Your instructions
With pictures excluded, retype exactly every line from the one containing "Given: Open the help" to the end of the records below.
:: Excerpted data ::
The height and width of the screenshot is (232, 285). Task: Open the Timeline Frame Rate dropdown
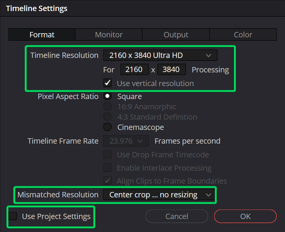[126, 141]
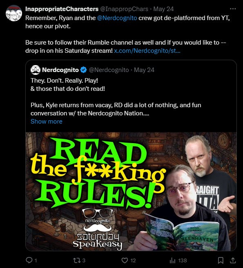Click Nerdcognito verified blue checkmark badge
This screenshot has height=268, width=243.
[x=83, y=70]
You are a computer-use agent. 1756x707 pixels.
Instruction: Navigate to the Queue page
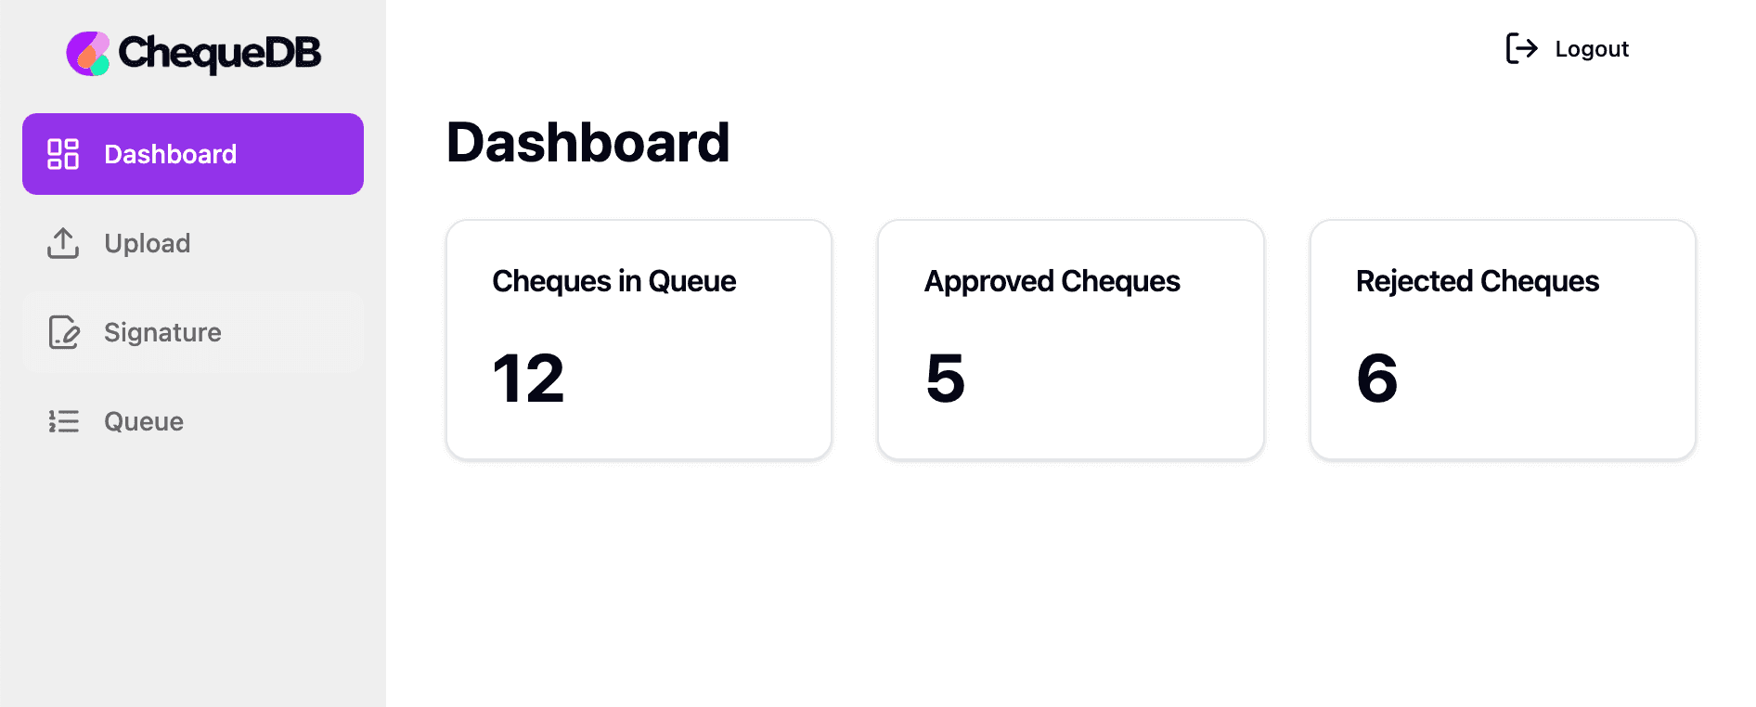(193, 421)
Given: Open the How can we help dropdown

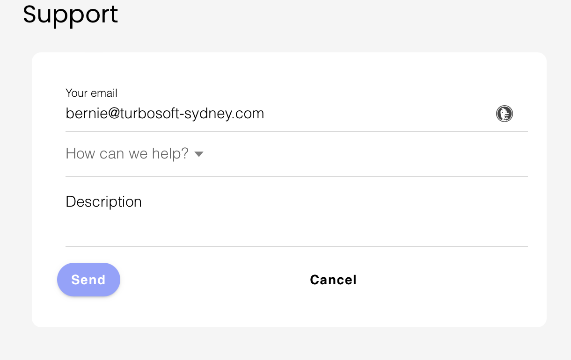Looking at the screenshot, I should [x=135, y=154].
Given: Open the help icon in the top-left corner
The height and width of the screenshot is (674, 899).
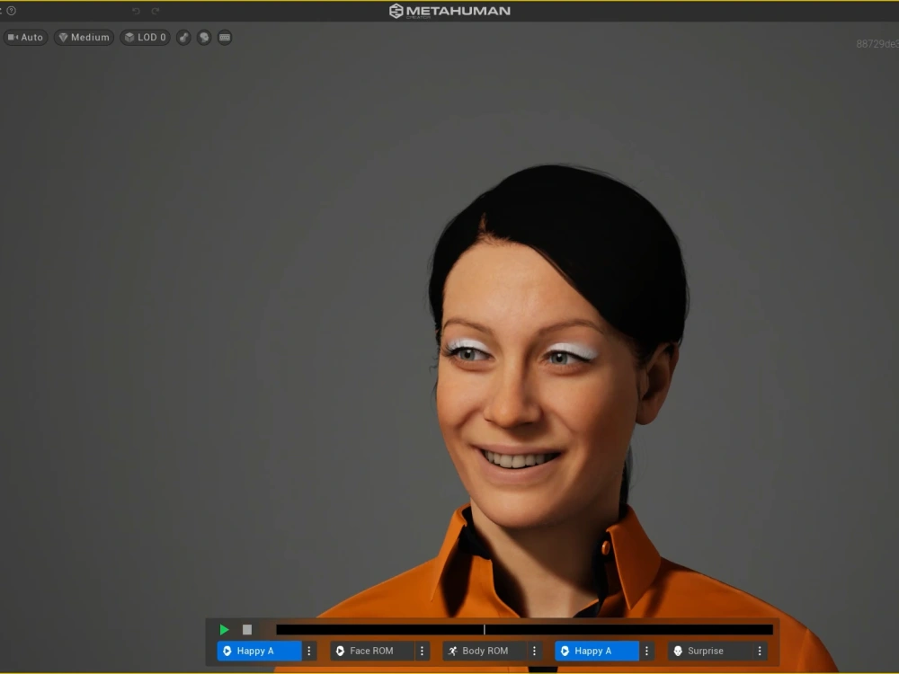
:::
Result of the exercise
Given: Open the help icon in the top-left corner
The height and width of the screenshot is (674, 899).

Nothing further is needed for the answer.